He was the reason I know what "hero-worship" means. Other people may know that I did have a crush on him when I was 10 and he was 19 but no one knew how much input he has in my life. Oftentimes adults don't think having crushes at a young age matters. But I can testify that it definitely does.
I just turned 32 a few days ago and I've been trying to contemplate how I lived my life. I started to search for my grade school friends and suddenly remembered my first crush. I wondered what he looked like after 22 years. Well, following describes the saga of my search and recollection:
1. I searched for his name on Facebook. His name was not common so I thought I won't have a hard time finding him.
2. Unfortunately, there were hardly any match. The only match I found of Redentor San Diego was on Perth, Australia. Plus it was only a baby picture on his private profile.
3. Then I searched for Reden San Diego. No luck.
4. I went back on the Redentor San Diego from Australia. I was thinking maybe he migrated and now lives there. It's possible, so I opted to add him to my FB friend's list hoping to see his picture.
5. It hadn't been easy though. See the Redentor San Diego that I added, unlike me would not just accept an invitation. He asked me if he knew me and from where. I asked if he was from Laguna, Philippines, as I wasn't even sure if he was Filipino.
6. He replied yes, he was from Laguna. Then I tried to tell him why I've been looking for the guy, that I had a big "baby" crush on the guy I was looking for who worked for PLDT in Liliw, Laguna.
7. He said yes, he was that guy and he was 19 then. At this point I got so excited to know that I found him, but he hasn't accepted my invitation. You can imagine how anxious I've been at this point. He then recognized the name of our Bakery but can't recall who I am.
8. I tried to remind him of who I was. That I was this rotund girl who used to call him all the time at 55-109. I gave him my name but he still can't put me into place. I didn't mind. All I care about is I found him.
9. While I was high with excitement, he accepted my request and finally saw his pictures. I told him I was alienated 'cause I can't recognize his face. He warned me that he got bigger, indeed he was from what I can remember. But that's not the sad part. The sad part was I recall every detail about him, but I can't remember how he looks like.

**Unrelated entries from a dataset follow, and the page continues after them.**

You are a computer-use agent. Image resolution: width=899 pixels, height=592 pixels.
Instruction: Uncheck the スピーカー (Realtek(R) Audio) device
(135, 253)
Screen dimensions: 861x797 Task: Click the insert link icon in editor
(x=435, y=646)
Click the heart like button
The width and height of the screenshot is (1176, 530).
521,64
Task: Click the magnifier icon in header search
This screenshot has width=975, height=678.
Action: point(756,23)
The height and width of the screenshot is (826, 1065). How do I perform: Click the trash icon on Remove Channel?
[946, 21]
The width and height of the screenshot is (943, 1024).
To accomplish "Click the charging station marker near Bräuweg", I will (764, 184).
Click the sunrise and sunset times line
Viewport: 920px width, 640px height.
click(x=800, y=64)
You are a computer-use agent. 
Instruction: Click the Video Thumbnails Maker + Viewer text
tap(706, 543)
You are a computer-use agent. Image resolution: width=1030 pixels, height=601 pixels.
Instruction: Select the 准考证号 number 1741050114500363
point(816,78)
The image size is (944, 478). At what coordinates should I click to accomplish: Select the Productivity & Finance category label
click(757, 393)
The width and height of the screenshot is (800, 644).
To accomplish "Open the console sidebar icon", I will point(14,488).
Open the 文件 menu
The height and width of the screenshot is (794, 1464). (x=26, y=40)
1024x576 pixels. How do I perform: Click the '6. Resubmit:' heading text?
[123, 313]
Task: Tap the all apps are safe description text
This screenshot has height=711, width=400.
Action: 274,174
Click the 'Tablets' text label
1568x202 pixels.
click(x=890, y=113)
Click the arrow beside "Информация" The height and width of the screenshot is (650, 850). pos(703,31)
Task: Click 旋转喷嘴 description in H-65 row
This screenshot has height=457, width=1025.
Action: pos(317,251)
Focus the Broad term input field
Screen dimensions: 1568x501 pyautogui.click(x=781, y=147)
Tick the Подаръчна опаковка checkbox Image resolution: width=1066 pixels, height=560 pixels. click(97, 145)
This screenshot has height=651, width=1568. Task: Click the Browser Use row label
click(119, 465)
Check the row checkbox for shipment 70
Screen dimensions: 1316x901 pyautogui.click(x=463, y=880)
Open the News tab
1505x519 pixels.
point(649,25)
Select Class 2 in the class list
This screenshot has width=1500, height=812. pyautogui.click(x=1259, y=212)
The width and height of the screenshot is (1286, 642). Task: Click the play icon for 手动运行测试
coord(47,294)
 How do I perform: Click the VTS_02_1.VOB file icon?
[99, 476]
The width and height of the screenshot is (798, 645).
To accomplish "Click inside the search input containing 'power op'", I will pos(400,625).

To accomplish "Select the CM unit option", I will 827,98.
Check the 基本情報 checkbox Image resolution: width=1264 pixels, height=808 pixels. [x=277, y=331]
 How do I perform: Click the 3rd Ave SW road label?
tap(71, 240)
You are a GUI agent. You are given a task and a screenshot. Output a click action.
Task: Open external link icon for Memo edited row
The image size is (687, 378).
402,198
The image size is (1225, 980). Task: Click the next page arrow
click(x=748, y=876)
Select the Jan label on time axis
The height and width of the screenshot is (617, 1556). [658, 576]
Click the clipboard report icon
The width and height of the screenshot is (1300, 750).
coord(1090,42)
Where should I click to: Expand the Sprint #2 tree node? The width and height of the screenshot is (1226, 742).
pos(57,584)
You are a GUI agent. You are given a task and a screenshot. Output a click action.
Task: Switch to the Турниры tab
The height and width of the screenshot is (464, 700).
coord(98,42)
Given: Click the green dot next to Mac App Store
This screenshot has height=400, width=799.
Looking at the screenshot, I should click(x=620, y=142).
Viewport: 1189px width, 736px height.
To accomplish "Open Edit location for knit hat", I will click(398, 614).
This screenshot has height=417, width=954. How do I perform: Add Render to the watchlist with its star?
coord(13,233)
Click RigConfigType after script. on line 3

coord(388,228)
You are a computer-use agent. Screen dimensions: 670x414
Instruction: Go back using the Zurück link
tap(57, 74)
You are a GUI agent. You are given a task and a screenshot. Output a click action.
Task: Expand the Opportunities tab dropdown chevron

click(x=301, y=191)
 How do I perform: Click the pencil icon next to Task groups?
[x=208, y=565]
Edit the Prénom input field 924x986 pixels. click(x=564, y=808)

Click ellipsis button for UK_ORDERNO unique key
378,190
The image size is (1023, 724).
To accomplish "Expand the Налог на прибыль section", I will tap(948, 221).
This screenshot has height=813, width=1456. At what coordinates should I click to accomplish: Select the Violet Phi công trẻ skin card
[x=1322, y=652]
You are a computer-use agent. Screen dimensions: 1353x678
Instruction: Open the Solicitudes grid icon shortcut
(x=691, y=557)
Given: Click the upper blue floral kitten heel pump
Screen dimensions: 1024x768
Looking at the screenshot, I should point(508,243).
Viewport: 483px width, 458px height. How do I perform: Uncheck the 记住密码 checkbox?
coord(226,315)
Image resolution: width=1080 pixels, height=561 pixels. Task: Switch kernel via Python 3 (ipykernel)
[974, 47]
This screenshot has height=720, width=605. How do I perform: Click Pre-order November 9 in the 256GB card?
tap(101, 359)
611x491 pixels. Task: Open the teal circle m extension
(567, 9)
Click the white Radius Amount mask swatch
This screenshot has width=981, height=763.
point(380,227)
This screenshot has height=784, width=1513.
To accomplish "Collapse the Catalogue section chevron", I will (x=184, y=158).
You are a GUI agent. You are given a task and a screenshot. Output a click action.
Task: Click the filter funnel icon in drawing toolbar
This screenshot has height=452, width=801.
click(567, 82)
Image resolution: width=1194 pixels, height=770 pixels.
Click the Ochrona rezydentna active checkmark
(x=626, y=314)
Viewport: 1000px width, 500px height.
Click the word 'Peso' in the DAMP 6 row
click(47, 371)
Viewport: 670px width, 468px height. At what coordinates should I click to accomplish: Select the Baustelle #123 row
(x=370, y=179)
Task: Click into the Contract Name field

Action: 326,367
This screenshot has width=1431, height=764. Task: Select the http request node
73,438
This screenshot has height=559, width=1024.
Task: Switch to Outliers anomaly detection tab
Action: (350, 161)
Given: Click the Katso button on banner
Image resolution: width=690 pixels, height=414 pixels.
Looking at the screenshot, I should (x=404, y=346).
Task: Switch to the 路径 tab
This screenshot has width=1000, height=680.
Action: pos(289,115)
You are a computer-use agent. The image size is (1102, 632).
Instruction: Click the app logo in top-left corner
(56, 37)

10. He apologized for the disappointment, thinking I was disappointed of how he looks like. Here was my reply:
"who says i'm disappointed? time won't change anything. you're still a part of who i came to be. my biggest and first crush, first guy i cried on. first name I played FLAMES with mine. you don't know how happy I was that I found you. time changes, but memories dont. ",
" guess what i tried to say earlier is that i remember every detail about you, even your red checkered polo and your maong na nakatupi palabas, and pagsabit mo sa jeep papuntang san pablo, but i cant remember how you looked like. I looked at your pictures and I'm trying to recall your face, medyo mahirap i-place of course, 20 yrs eh. still, this night is awesome"...
Upon writing this message, my tears fell and I was mad about how can he possibly think that I was disappointed in finding a part of my youth, of my memory.
I bet up to now he still doesn't know who I was, and I still don't know who he is. But the scene of looking at him in the morning sitting by the PLDT container van is still vivid in mind. And how I cried when I learned that he won't be assigned there anymore will never be erased...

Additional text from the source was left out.